Exercise directions: Of all the lines below, return only those starting with the line holding "You are a computer-use agent. The width" and going on through the line holding "Task: Click the breadcrumb chevron separator", exactly as written.

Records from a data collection
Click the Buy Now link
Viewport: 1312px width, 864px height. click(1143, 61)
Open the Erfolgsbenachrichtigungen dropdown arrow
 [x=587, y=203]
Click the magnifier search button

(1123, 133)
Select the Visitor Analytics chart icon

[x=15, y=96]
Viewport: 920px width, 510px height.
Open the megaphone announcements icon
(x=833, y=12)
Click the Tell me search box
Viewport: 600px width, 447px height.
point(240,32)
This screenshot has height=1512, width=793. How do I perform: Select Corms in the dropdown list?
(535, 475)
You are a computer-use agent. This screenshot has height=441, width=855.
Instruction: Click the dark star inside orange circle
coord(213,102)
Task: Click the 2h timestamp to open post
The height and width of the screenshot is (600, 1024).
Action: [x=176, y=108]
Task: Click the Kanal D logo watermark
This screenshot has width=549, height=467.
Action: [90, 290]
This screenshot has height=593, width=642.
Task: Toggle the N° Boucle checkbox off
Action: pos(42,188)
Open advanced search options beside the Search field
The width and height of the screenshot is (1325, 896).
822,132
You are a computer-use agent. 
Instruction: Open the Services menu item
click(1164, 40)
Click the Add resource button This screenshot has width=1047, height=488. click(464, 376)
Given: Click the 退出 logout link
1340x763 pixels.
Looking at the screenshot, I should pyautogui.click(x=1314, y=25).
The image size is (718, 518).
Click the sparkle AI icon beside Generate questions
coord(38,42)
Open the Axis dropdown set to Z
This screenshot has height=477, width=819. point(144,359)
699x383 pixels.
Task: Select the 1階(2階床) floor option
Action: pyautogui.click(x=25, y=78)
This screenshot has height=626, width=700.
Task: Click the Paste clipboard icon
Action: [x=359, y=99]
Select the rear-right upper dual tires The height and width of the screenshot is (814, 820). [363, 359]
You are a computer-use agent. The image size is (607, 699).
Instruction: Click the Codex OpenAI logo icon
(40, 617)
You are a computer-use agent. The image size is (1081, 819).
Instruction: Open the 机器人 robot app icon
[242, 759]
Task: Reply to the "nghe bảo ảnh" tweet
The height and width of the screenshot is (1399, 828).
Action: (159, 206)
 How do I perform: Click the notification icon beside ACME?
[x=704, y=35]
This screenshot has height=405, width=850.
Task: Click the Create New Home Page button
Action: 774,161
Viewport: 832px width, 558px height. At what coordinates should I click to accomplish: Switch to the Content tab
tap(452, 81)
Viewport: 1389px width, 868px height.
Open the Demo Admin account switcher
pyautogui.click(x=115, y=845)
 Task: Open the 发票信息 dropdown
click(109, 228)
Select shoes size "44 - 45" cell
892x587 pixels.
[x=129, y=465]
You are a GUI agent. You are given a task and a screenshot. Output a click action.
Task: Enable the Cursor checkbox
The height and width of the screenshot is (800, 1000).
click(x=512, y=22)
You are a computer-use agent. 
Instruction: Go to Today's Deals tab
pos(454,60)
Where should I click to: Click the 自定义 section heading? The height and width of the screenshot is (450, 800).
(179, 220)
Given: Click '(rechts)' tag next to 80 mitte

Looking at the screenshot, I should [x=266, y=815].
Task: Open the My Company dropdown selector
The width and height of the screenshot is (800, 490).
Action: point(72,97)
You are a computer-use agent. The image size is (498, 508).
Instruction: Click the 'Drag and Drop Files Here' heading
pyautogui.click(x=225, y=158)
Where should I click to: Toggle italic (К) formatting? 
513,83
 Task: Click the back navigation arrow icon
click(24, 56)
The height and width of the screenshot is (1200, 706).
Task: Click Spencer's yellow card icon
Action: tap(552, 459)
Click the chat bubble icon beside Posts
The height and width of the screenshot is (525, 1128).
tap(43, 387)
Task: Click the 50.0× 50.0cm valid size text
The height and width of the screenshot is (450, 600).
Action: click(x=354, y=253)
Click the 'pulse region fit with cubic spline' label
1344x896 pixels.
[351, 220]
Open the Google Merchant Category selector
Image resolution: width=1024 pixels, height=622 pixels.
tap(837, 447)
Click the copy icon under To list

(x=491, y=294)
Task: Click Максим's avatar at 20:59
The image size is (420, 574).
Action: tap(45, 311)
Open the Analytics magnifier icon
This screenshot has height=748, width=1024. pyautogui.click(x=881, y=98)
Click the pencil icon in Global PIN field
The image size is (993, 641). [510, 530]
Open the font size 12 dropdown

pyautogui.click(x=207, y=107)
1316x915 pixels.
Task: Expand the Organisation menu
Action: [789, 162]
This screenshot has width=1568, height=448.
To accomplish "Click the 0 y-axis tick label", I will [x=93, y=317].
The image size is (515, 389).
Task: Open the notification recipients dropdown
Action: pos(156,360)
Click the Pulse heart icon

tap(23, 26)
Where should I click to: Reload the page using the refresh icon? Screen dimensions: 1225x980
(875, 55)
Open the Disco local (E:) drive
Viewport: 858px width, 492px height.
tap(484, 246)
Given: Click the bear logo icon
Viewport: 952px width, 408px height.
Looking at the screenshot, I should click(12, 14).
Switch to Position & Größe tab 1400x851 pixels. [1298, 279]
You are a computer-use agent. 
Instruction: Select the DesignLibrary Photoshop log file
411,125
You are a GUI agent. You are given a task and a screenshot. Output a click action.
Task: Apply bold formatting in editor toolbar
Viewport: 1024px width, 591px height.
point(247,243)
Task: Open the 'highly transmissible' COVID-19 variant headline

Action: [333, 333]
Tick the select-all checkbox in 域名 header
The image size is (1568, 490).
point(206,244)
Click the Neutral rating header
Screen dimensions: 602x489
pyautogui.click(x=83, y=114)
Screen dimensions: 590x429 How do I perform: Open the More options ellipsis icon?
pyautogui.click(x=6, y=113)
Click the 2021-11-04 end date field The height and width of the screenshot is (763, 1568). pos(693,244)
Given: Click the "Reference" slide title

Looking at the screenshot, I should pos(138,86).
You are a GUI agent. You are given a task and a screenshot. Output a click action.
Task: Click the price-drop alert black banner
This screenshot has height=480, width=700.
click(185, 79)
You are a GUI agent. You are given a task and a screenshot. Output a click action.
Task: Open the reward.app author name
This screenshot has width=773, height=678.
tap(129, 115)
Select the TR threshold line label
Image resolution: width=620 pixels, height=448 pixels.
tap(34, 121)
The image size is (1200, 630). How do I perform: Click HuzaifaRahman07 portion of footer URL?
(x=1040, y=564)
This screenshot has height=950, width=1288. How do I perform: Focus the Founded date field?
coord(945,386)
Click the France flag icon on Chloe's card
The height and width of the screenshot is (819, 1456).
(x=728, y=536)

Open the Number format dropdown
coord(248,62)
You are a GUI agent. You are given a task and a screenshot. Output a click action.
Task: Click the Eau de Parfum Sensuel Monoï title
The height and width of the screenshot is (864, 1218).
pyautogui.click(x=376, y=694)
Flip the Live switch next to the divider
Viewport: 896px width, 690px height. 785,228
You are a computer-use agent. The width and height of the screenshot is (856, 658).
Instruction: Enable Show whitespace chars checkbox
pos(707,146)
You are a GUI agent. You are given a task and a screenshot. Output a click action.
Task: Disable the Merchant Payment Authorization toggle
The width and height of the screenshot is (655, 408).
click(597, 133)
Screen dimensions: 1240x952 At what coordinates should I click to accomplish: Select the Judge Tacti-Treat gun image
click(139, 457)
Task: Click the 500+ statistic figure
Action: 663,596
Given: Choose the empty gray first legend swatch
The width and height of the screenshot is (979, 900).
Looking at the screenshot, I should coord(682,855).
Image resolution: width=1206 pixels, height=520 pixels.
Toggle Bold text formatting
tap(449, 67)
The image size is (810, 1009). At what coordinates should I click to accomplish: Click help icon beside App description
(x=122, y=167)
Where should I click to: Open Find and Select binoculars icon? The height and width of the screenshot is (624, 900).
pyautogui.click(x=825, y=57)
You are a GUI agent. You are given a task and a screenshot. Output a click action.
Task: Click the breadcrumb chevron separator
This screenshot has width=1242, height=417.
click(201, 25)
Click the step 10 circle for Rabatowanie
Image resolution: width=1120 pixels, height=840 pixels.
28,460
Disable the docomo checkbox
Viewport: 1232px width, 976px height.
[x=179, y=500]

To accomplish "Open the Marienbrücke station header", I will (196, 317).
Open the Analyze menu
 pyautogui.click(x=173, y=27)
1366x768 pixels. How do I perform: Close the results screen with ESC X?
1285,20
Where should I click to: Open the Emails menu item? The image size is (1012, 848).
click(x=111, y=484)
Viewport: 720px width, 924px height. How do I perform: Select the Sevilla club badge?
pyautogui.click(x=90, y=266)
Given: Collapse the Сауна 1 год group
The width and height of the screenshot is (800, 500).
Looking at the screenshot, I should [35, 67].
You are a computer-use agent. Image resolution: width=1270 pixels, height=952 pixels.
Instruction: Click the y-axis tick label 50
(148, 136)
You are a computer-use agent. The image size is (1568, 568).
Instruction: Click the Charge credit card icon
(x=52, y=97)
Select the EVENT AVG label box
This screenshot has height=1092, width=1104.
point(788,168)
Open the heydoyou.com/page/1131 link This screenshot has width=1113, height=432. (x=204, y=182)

Solution to this problem:
You are a computer-use agent. The width and height of the screenshot is (856, 658).
Instruction: Enable Show whitespace chars checkbox
pos(707,146)
You are a GUI agent. You are given a task and a screenshot. Output a click action.
Task: Disable the Merchant Payment Authorization toggle
The width and height of the screenshot is (655, 408).
click(597, 133)
Screen dimensions: 1240x952 At what coordinates should I click to accomplish: Select the Judge Tacti-Treat gun image
click(139, 457)
Task: Click the 500+ statistic figure
Action: 663,596
Given: Choose the empty gray first legend swatch
The width and height of the screenshot is (979, 900).
Looking at the screenshot, I should coord(682,855).
Image resolution: width=1206 pixels, height=520 pixels.
Toggle Bold text formatting
tap(449, 67)
The image size is (810, 1009). At what coordinates should I click to accomplish: Click help icon beside App description
(x=122, y=167)
Where should I click to: Open Find and Select binoculars icon? The height and width of the screenshot is (624, 900).
pyautogui.click(x=825, y=57)
You are a GUI agent. You are given a task and a screenshot. Output a click action.
Task: Click the breadcrumb chevron separator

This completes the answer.